TriShare is a nationally tested model.
It's been tested in Michigan and North Carolina where the employer, the employee, and a third entity actually each to pay a third of the childcare costs.
- Callie Tysdal with the Vucurevich Foundation says the approach benefits everybody.
- First and foremost, we're not seeing the parents having to shoulder the incredible burden of an eight or nine or thousand dollars childcare cost.
Businesses are able to invest and retain their employees and then this third entity is able to show that this is a community investment that we all need to really wrap around to make it work.
- [Voice Over] The details are still in the works, so Tysdal can't share the business partner just yet.
She says the Foundation's investment of just under half a million dollars will support childcare spots for 30 children in Rapid City.
- We're doing this in a different way than other places have.
In other states, the State is the key third entity that provides funding.
For us we're doing it a little differently here.

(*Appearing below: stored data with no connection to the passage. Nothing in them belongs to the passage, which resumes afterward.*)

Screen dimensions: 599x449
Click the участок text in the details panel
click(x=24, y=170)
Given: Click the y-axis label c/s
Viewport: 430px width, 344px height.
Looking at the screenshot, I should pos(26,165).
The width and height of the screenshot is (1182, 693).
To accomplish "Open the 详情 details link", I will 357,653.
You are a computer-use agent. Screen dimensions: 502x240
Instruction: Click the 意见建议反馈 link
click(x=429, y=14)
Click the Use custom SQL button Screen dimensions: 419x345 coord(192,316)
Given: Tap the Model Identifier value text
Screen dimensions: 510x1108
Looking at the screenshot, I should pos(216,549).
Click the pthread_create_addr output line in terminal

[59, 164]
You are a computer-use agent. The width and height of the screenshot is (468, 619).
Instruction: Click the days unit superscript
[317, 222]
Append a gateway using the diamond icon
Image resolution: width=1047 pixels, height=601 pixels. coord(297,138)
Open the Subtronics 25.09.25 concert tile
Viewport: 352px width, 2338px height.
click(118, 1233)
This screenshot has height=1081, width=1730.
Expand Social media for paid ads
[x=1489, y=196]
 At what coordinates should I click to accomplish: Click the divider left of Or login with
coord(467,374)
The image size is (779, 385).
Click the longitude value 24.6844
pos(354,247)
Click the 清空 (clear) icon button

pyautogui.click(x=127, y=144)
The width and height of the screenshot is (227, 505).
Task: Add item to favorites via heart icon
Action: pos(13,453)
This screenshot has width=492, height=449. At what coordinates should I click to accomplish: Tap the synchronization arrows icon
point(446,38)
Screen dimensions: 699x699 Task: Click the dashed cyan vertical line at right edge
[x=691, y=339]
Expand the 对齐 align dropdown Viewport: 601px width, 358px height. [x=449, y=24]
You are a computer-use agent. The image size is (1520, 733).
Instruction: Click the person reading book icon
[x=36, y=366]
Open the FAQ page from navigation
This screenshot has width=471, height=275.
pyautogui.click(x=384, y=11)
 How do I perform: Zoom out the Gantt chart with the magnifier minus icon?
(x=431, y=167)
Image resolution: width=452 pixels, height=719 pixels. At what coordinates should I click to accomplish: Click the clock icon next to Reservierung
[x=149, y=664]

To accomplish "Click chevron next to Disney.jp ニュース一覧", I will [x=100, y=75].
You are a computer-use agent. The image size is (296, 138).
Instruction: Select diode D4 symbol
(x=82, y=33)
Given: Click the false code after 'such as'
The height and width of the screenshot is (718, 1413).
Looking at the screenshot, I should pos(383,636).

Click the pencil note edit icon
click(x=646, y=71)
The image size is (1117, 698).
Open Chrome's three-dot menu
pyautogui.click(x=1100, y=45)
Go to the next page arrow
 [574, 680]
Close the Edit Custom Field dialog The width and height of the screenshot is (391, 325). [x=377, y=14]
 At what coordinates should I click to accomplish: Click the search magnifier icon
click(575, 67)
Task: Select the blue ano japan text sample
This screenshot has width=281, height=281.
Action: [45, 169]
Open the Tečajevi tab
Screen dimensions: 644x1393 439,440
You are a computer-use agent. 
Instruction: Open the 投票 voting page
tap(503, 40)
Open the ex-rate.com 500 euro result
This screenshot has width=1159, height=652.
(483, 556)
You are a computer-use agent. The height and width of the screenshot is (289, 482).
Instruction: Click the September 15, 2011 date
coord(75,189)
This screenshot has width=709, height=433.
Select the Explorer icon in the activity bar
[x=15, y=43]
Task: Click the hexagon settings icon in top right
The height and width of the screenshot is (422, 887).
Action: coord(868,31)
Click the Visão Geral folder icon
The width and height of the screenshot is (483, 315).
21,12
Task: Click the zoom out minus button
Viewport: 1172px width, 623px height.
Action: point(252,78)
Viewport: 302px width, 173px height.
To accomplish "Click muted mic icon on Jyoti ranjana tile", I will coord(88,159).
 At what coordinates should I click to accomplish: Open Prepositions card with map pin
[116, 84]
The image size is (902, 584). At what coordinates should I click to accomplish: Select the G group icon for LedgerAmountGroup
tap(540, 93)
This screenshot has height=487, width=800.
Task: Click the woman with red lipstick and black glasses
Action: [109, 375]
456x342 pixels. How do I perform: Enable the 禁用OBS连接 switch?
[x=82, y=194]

We're taking ownership as a Foundation.
We're hoping that this pilot becomes something that other people in our community can contribute to.
That way we can expand from 30 childcare slots to many, many more.
- [Voice Over] That program is set to launch in January.
Nicole Weiss at the YMCA of Rapid City says something has to give, especially when early childhood educators can get paid more in almost any other industry.
- I think parents should still get the option.
They should still get to decide if grandma's the best preschool provider, if she can meet these high quality standards, or if a Center like us is the best preschool for their child, or if maybe it's in the school.
I think that should still be a parent's choice, but we've gotta figure out a way to supplement so the parent isn't paying all of it because they can't.
- [Voice Over] Preschool is a long-term investment, but people like Autumn Gregory with early childhood connections have a long-term perspective.
Spending money on education puts society's emphasis in the right place.
- If you build a really expensive prison, you can see that prison, but you don't see, if you invest in a toddler and their early education.
You're not gonna see the fruit of that investment until they're adults and raising their own families.
So it's sort of like, do we pay now or do we pay later?
And if we pay later, it comes at a much bigger price.